━━━━━ Supplied passage ━━━━━
The event of being interviewed only happens 1 out 5 times, but the sampling happens every day. This is equivalent to pulling the marbles out of a bag with 4 white marbles and 1 black marble. On any given day that you are woken up the likelihood that you will be interviewed is 1/5 in track two. In the original formulation of the problem, the likelihood that you would be interviewed upon waking up was 1/1.

Probability is tricky

What is interesting is that quite often it’s not the math that’s tricky, but getting the model right. There’s a lot of literature about how human intuition gets the models wrong, and it’s not just in undergraduate problem sets.

Nobody seems to be arguing about how to multiply 50% by 20% in the Sleeping Beauty problem, but about which of these numbers is relevant in any way. It’s figuring out which of the “filters” matter, and in what order, rather than arithmetic that’s the most difficult part.

Elephants and funny perspectives

The second take away from this problem is what a difference a ‘minor’ insight can reveal. When we think we recognize a problem it’s easy to take that preexisting template and apply it to the problem in front of us. It is difficult to mentally remove a problem template once its been applied.

The blind monk presented with only the elephant’s leg mistakes it for a tree, and understandably so, because without seeing the whole, without seeing the connection, that is the closest similarity. There’s also the case in which we see the shadow of a horse but without looking more closely mistake a zebra for a horse. Or see a great storefront and mistake just a panel for an entire building.

If it weren’t for Jonathan’s insight, I’d probably still be thinking about those bags with black and white marbles.
━━━━━ Available data ━━━━━
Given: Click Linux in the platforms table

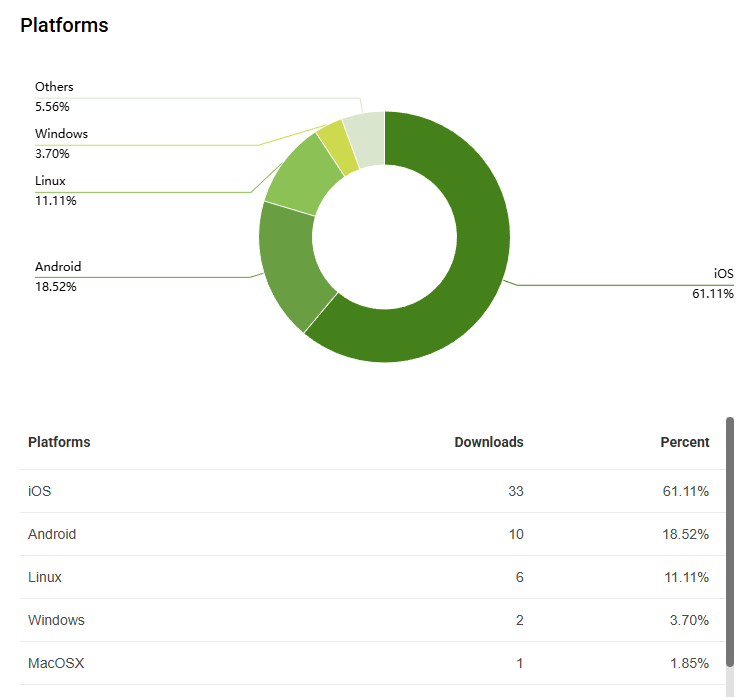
━━━━━
* Set task 1: In the probability text, what does the blind monk mistake the elephant's leg for?
* Set task 2: Reproduce the passage of the probability text that opens with the words containing "Elephants and funny" and closes with "and white marbles.".

* Task output 1: A tree.

* Task output 2:
Elephants and funny perspectives

The second take away from this problem is what a difference a ‘minor’ insight can reveal. When we think we recognize a problem it’s easy to take that preexisting template and apply it to the problem in front of us. It is difficult to mentally remove a problem template once its been applied.

The blind monk presented with only the elephant’s leg mistakes it for a tree, and understandably so, because without seeing the whole, without seeing the connection, that is the closest similarity. There’s also the case in which we see the shadow of a horse but without looking more closely mistake a zebra for a horse. Or see a great storefront and mistake just a panel for an entire building.

If it weren’t for Jonathan’s insight, I’d probably still be thinking about those bags with black and white marbles.